Task description. Turn everything from the line containing "At what coordinates" down to the end of the items into a Markdown table with the columns Row and Line, skipping blank lines. Leave the pictures out of the table.

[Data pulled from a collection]
....

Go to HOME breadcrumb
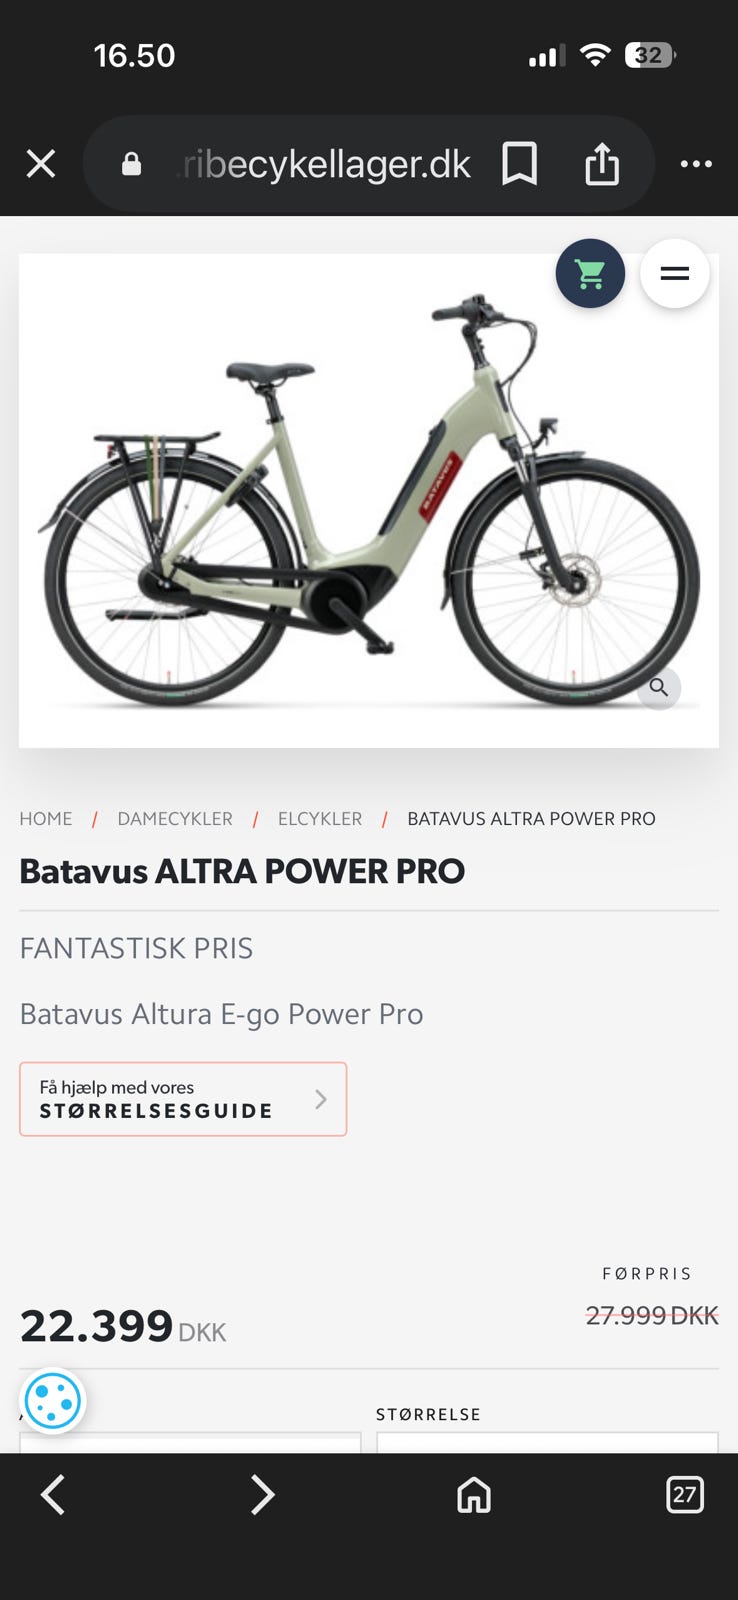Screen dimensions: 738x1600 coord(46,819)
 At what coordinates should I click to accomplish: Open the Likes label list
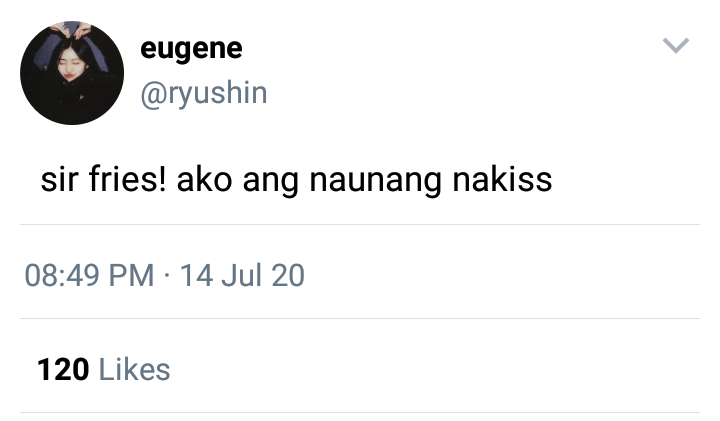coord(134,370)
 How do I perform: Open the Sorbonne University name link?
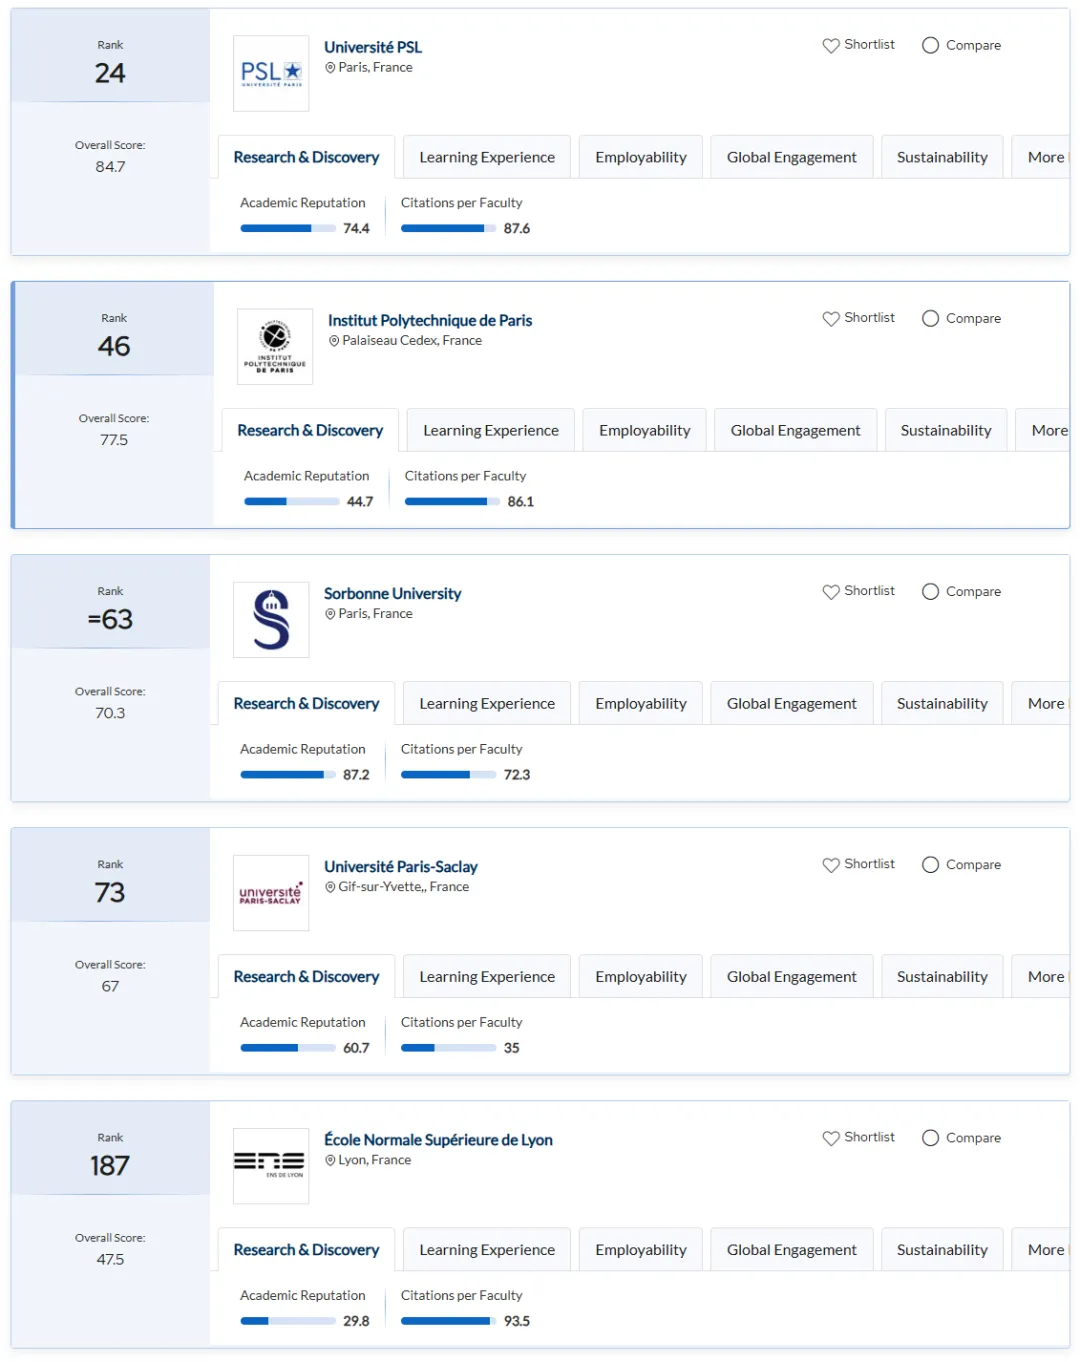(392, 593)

....

Exercise response.
| Row | Line |
|---|---|
| 1 |  At what coordinates should I click to accomplish: Open the Likes label list |
| 2 | coord(134,370) |
| 3 |  How do I perform: Open the Sorbonne University name link? |
| 4 | (392, 593) |